Marlowe smiled at her and shook his head. ‘Half Warwickshire was here last night, My Lady,’ he said. ‘And men like Lord Strange have many enemies.’

‘My father is heartbroken,’ she said. ‘To think that a guest in this house . . . well, what with his other troubles, the shame of this could kill him. I must go and try to get him to take a little breakfast, Master Marlowe. If you will excuse me?’ and she dipped her head in farewell and walked back to the old man. As she took his arm, he hardly acknowledged her and allowed himself to be led away. As Marlowe watched them he was aware that more than one man had been led to the gates of death the previous night. He bowed to her retreating back.

‘Kit,’ Sledd called as the playwright crossed the courtyard to where the other men were standing. ‘Master Cawdray here feels we have cheated him.’

‘Oh?’ Marlowe raised an eyebrow.

‘I don’t believe in hocus pocus, sir,’ Cawdray said. ‘I came to see a play. I hope His Lordship will mend.’
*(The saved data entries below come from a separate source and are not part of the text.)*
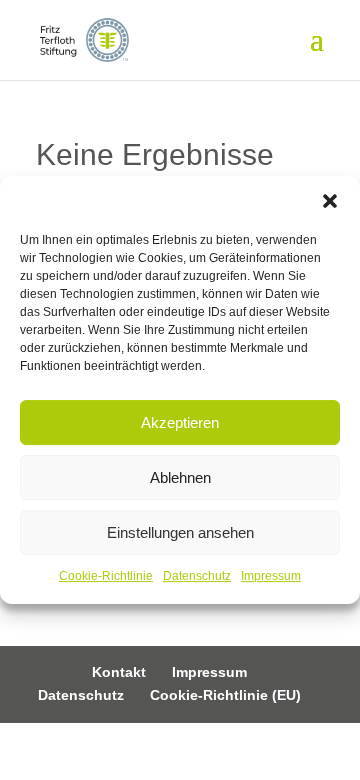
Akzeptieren (180, 422)
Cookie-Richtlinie (106, 576)
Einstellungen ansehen (180, 532)
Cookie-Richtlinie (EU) (225, 695)
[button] (330, 201)
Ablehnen (180, 477)
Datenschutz (197, 576)
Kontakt (119, 672)
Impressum (271, 576)
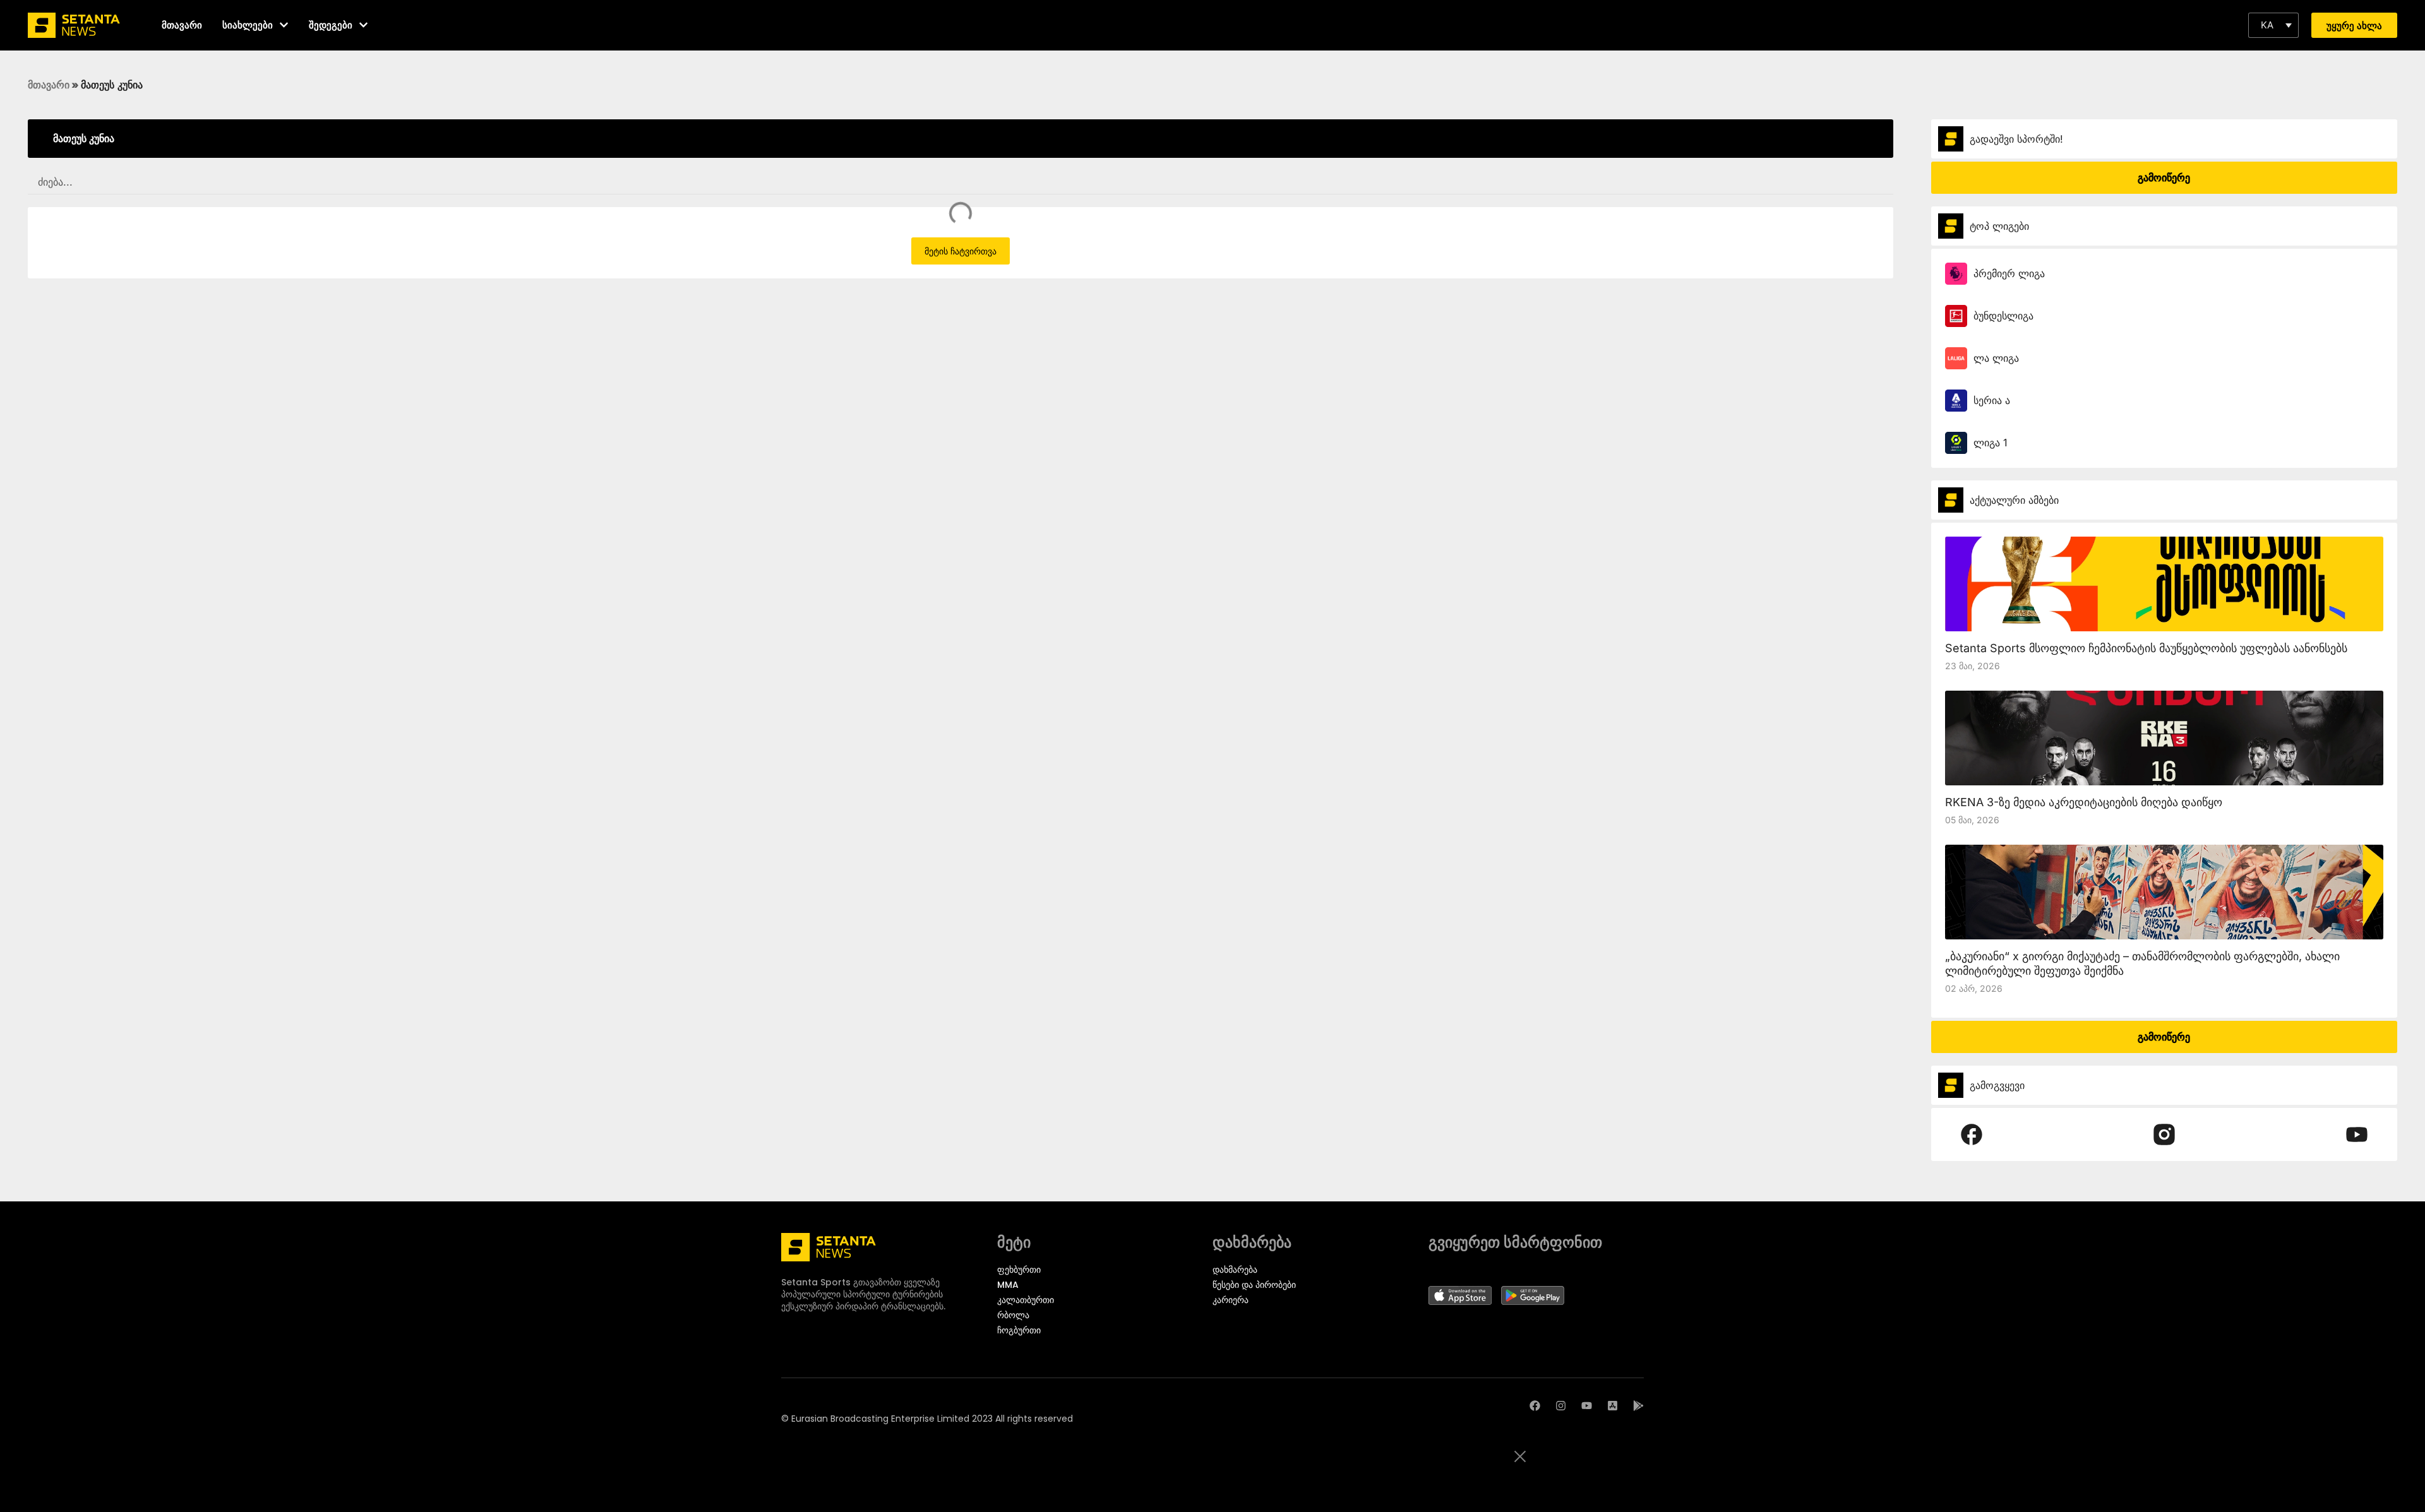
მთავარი (48, 84)
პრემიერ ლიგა (2009, 273)
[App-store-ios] (1612, 1405)
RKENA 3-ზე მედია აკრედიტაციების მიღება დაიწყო (2083, 802)
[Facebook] (1535, 1405)
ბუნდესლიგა (2003, 315)
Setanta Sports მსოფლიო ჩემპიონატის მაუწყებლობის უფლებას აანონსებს (2146, 648)
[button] (2273, 25)
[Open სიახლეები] (284, 25)
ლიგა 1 (1990, 442)
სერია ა (1991, 400)
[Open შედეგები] (363, 25)
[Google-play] (1638, 1405)
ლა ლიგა (1996, 358)
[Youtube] (1586, 1405)
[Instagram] (1560, 1405)
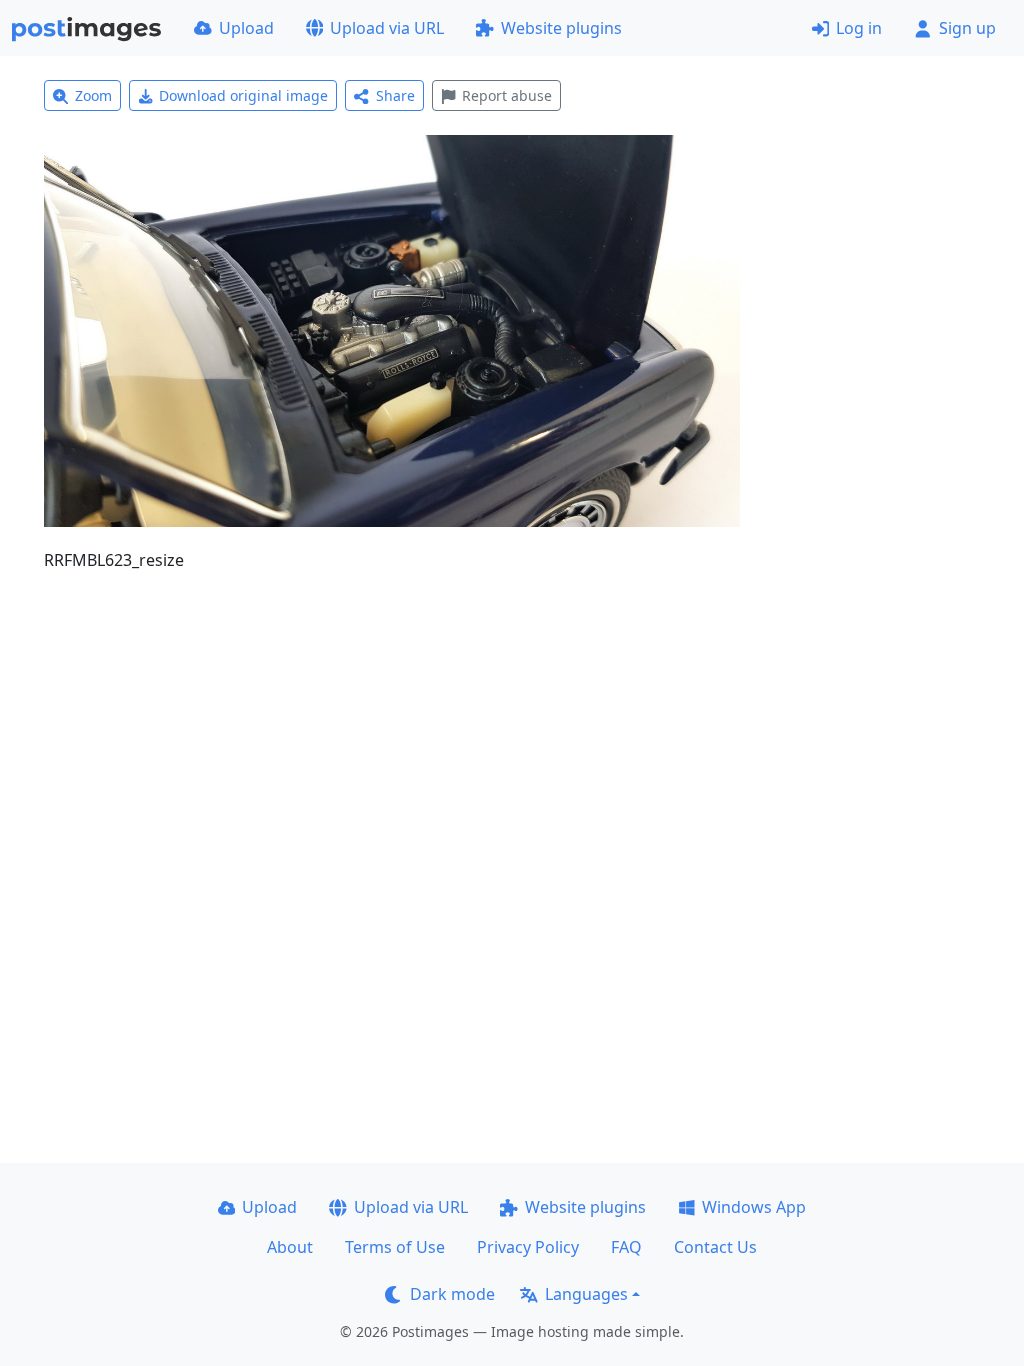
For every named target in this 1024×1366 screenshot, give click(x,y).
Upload (246, 28)
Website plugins (561, 28)
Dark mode (452, 1294)
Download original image (243, 95)
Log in (859, 28)
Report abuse (507, 95)
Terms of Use (395, 1247)
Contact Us (715, 1247)
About (290, 1247)
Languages (586, 1294)
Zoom (93, 95)
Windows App (754, 1207)
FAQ (626, 1247)
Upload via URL (387, 28)
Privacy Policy (528, 1247)
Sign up (967, 28)
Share (395, 95)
‘We all do,’ Sledd echoed. He, above all others present, had hopes that His Lordship would mend; the Late Lord Strange’s Men was a bit of a mouthful for the handbills. ‘I’ve told Master Cawdray, Kit, that we’re on our way to Meon Hill to get some rehearsals in. And I’ve promised him the best seat in the house on our opening night in Oxford.’

‘Gratis,’ Cawdray remarked, with a smile.

Sledd sketched a bow. ‘Of course,’ he agreed. ‘Gratis.’ The word was wrenched out through his gritted teeth.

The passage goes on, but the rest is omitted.